Given instruction:
Copy everything from the line containing "The width and height of the screenshot is (1241, 952)." down to the line containing "coord(218,435)", replacing "calendar" with "schedule" and changing nothing else. Leave the pictures out.
======== Given data
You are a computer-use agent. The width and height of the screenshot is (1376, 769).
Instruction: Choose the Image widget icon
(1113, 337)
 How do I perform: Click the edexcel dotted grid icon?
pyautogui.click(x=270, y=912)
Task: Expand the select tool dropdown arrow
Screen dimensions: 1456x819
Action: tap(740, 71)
================
======== Given data
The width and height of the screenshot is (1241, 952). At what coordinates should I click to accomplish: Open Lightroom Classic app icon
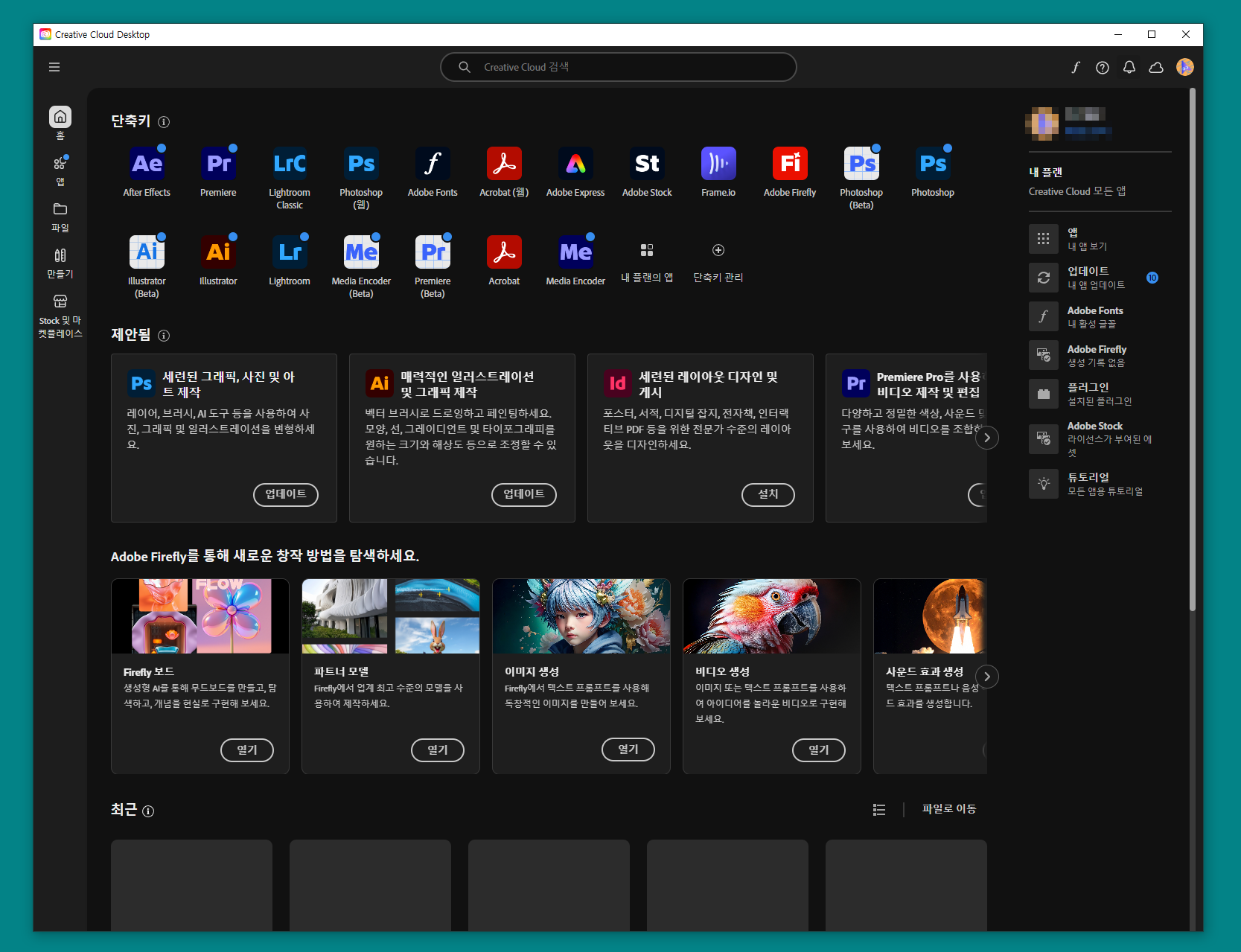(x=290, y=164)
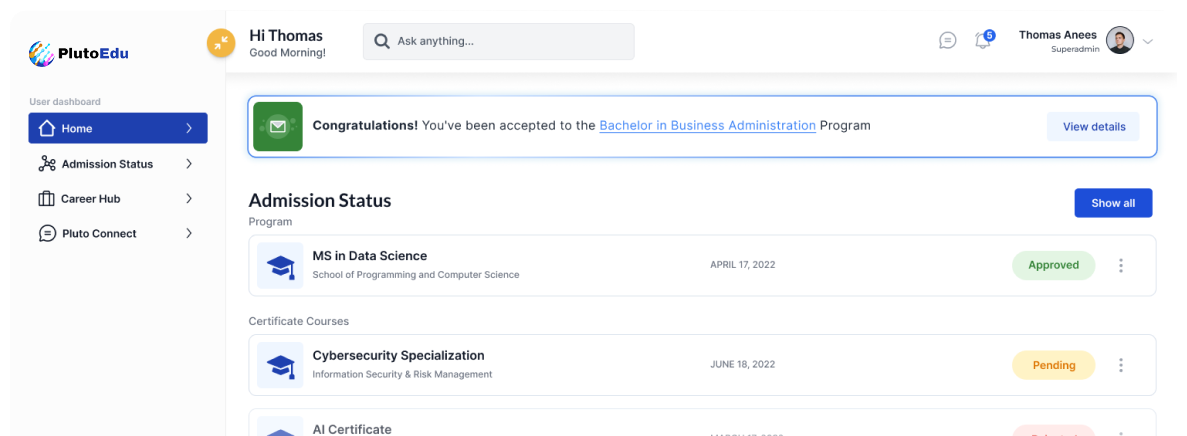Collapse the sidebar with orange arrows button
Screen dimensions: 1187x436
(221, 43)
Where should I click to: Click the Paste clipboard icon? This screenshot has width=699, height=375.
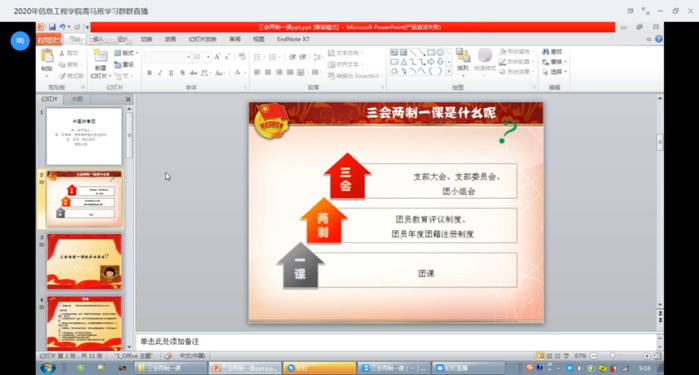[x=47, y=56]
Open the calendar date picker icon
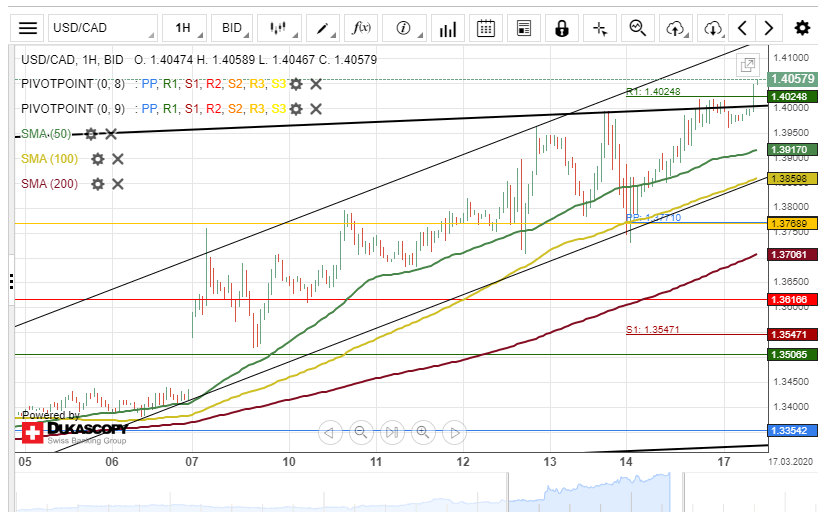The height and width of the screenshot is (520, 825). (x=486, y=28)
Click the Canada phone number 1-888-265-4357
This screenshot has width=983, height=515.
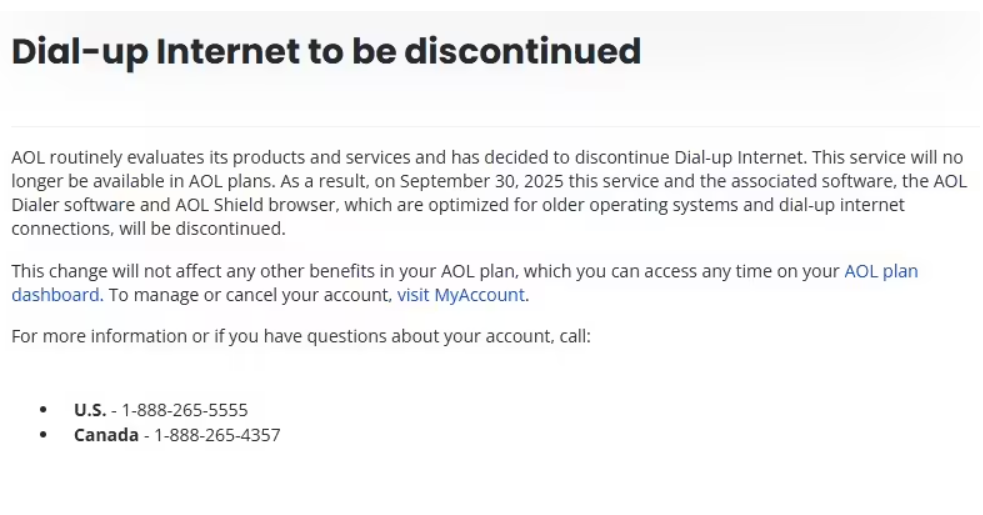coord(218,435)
================
Exercise response:
The width and height of the screenshot is (1241, 952). At what coordinates should I click to accomplish: Open Lightroom Classic app icon
(x=290, y=164)
Collapse the sidebar with orange arrows button
Screen dimensions: 1187x436
(221, 43)
Where should I click to: Click the Paste clipboard icon? This screenshot has width=699, height=375.
[x=47, y=56]
Open the schedule date picker icon
The height and width of the screenshot is (520, 825). (x=486, y=28)
Click the Canada phone number 1-888-265-4357
This screenshot has width=983, height=515.
coord(218,435)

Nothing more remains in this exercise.